DAVID BIANCULLI, HOST:
This is FRESH AIR. I'm David Bianculli of tvworthwatching.com, sitting in for Terry Gross. Singer Howard Tate recorded a string of soulful hits in the 1960s then disappeared for the rest of the century, only to resurface in 2001 to enjoy a new wave of popularity and make some new, highly acclaimed recordings.
He died last Friday at age 72, so we wanted to listen back to the interview Terry Gross recorded with Howard Tate and producer/songwriter Jerry Ragovoy in 2003, The year Howard resurfaced with an impressive comeback album.
During Howard Tate's missing years, he had been living on the streets doing whatever he needed to do to get money to feed his drug habit. He placed some of the blame for his downward spiral on a fire that destroyed his home and killed one of his children.
Eventually, Tate found religion, cleaned up his act and became a minister in 1994, and he re-teamed with Jerry Ragovoy, with whom he first worked back in the '60s. Ragovoy, who died in July, wrote the song "Get It While You Can," which Tate recorded in 1967. Later, it was covered by Janis Joplin.

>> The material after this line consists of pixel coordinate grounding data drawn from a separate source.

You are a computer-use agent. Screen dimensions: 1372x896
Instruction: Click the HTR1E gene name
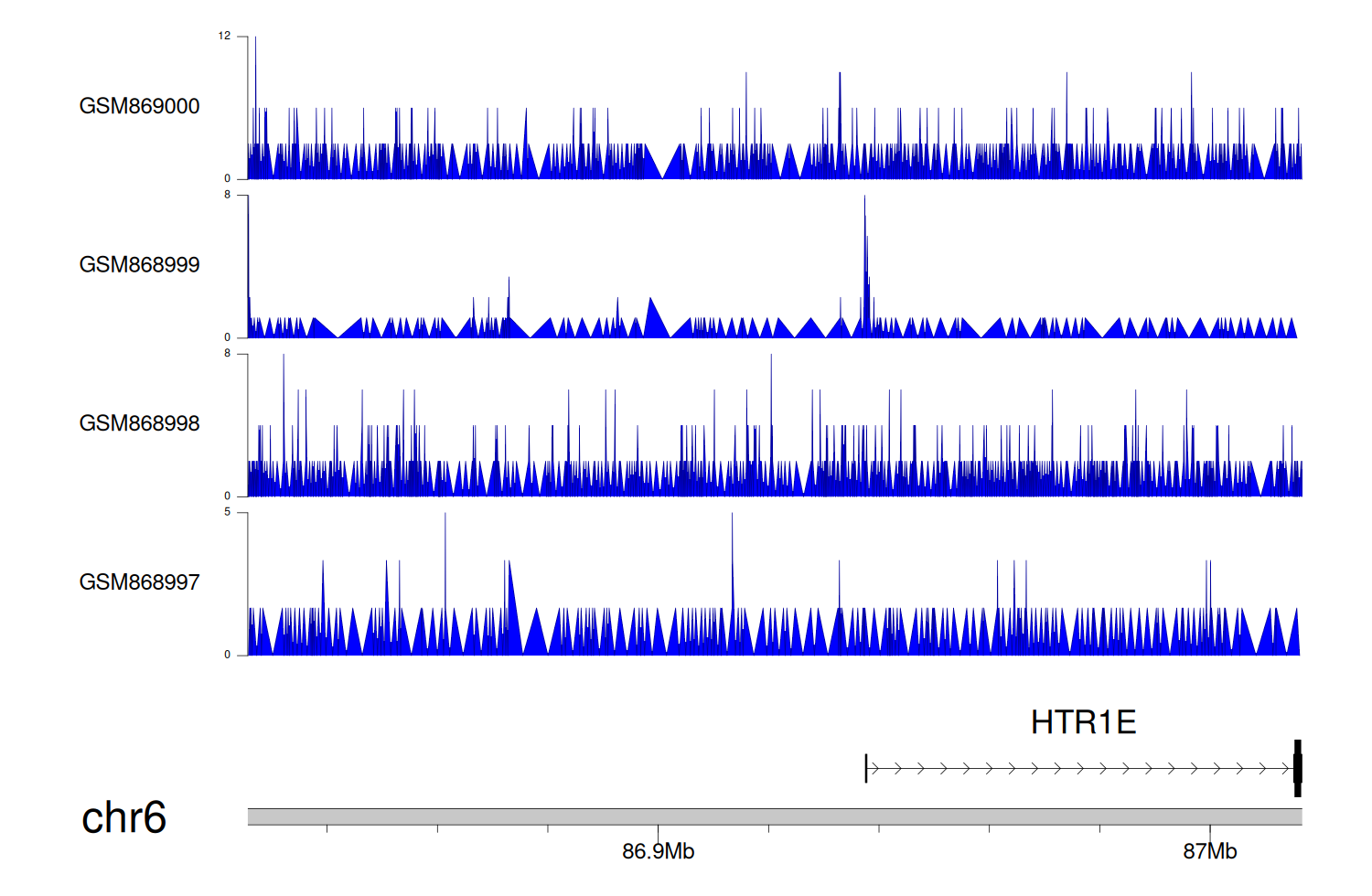click(x=1083, y=722)
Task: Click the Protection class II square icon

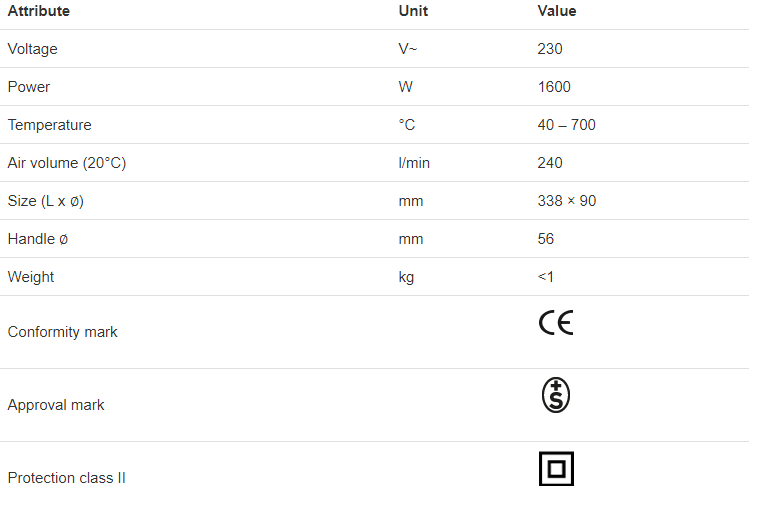Action: (556, 469)
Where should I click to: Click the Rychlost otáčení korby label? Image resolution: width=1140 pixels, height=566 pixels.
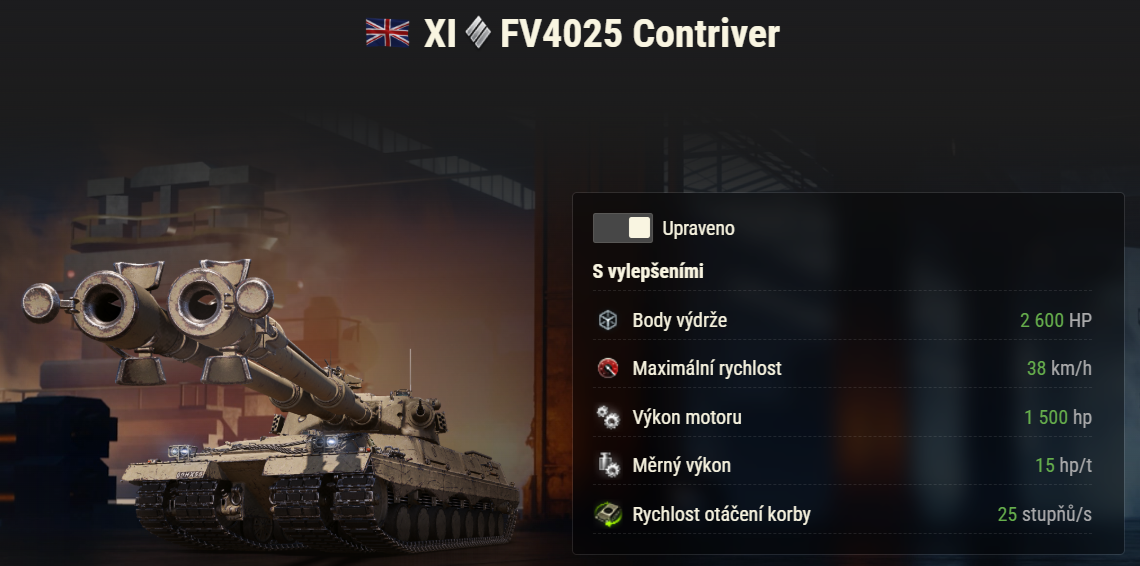click(x=721, y=514)
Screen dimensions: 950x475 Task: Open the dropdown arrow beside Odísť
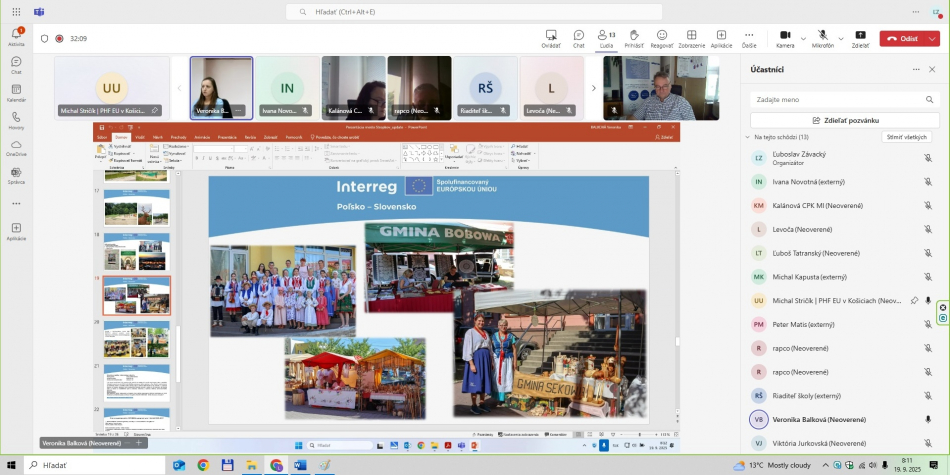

Joplin also recorded Ragovoy's songs "Try," "Crybaby" and "Piece of My Heart." The Rolling Stones recorded Ragovoy's song "Time is On My Side." Before we listen to Terry's interview with Tate and Ragovoy, let's listen to a song written by Ragovoy from Tate's 2003 comeback CD "Rediscovery."
(SOUNDBITE OF MUSIC)
HOWARD TATE: (Singing) Sorry, wrong number. Ain't nobody here by that name. No use reminiscing 'cuz this time I just won't listen. Don't need the pain, oh no. I'm sorry, wrong number. Baby, you're just, just wasting your time. I made myself forget you, but I'm not about to let you back in my mind, oh no.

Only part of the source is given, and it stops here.